* **Task goal**
Please copy each line of the records below that holds the word "Jockey".

* **Record set**
────────────────
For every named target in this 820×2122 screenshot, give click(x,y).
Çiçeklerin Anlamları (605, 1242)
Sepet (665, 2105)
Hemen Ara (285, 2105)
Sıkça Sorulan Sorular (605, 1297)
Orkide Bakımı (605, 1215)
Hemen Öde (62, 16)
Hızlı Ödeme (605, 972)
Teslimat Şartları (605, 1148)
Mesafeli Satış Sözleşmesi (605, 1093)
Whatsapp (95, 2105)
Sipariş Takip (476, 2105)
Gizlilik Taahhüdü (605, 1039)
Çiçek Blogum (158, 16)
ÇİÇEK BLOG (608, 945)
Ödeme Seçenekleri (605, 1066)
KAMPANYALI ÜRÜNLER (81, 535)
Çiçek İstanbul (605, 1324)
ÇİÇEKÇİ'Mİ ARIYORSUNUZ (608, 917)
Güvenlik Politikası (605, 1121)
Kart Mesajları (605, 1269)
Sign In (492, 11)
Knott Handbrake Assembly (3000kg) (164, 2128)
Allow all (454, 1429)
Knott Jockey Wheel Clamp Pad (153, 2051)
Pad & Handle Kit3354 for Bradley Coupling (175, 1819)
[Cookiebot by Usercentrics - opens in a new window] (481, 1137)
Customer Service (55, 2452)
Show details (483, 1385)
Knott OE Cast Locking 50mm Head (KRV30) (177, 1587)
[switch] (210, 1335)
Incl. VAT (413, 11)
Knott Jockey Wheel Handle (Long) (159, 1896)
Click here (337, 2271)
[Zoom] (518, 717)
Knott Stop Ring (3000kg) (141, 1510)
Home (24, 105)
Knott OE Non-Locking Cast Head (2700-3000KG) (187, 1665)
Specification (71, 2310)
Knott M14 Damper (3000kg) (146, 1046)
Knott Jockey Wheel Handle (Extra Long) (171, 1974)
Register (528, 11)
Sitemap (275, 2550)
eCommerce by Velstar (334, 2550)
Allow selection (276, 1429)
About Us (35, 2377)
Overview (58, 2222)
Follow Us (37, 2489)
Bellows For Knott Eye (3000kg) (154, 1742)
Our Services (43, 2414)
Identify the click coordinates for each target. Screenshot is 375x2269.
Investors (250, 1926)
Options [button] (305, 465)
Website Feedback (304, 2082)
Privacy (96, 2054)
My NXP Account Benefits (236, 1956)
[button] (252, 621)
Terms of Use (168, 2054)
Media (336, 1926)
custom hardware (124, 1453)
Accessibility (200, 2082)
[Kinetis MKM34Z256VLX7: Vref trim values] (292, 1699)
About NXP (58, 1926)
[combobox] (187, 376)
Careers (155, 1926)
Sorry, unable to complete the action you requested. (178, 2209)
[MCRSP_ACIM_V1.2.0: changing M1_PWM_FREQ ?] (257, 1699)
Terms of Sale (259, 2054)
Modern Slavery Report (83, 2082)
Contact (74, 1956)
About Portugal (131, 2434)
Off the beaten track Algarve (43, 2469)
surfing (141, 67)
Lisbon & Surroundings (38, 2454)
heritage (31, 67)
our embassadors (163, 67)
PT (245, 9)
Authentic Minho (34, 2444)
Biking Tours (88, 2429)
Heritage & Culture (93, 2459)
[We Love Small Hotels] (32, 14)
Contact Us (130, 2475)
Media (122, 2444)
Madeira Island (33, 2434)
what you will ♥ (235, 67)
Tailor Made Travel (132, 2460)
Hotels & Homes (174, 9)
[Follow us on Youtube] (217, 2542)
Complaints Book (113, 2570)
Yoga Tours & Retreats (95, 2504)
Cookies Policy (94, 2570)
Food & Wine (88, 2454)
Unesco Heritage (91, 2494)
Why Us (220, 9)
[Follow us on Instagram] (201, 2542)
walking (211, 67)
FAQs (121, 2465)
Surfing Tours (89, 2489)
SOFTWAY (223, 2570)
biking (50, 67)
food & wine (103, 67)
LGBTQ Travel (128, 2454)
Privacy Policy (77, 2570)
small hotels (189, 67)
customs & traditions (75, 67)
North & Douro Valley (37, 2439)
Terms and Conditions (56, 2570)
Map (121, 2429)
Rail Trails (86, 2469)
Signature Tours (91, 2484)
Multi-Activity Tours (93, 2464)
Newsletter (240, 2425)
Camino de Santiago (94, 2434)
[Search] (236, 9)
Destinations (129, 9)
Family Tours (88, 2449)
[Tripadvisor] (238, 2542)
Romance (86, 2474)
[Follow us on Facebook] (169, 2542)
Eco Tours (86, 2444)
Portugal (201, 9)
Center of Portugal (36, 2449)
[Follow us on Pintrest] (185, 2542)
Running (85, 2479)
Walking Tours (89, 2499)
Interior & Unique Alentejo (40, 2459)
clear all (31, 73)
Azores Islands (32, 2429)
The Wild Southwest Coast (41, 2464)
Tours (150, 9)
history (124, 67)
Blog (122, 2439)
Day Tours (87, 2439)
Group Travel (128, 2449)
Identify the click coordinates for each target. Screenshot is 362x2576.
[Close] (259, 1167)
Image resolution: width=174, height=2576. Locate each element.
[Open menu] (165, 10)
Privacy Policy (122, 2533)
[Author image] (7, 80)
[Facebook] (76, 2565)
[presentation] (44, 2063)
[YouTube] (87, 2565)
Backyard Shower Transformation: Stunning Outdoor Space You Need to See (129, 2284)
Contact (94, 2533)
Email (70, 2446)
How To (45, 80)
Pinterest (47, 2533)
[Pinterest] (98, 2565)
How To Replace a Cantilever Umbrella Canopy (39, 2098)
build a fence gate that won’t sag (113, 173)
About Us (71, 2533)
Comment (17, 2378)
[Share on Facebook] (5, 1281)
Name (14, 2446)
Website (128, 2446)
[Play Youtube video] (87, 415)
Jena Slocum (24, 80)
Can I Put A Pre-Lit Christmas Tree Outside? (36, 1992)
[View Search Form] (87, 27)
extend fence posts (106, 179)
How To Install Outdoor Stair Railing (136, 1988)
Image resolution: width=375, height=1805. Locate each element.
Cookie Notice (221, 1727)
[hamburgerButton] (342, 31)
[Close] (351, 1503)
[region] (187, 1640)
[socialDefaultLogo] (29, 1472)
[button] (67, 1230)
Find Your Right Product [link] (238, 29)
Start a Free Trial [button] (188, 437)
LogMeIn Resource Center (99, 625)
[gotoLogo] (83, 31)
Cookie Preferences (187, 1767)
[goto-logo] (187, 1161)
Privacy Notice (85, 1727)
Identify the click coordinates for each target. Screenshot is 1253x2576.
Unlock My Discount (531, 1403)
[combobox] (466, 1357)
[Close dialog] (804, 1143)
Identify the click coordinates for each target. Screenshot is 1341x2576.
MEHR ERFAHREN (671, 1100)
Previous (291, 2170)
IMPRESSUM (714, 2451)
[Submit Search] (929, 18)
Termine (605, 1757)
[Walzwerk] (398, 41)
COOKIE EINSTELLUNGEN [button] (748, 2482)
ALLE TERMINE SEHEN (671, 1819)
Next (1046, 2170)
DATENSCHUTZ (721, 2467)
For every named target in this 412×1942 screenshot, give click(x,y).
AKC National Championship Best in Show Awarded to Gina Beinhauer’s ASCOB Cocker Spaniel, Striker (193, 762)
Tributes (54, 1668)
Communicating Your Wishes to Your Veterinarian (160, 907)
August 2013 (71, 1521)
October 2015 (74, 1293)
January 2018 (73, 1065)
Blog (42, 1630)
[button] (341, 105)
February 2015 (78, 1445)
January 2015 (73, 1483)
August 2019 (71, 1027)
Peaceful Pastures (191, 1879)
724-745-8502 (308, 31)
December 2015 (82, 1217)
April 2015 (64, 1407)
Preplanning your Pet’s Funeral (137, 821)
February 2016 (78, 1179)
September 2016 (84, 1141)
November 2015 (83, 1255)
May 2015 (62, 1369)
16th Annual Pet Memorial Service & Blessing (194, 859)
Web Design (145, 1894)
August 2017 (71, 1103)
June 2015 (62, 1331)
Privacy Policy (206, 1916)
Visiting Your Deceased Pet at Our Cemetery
────────────────
* **Response**
Knott Jockey Wheel Clamp Pad (153, 2051)
Knott Jockey Wheel Handle (Long) (159, 1896)
Knott Jockey Wheel Handle (Extra Long) (171, 1974)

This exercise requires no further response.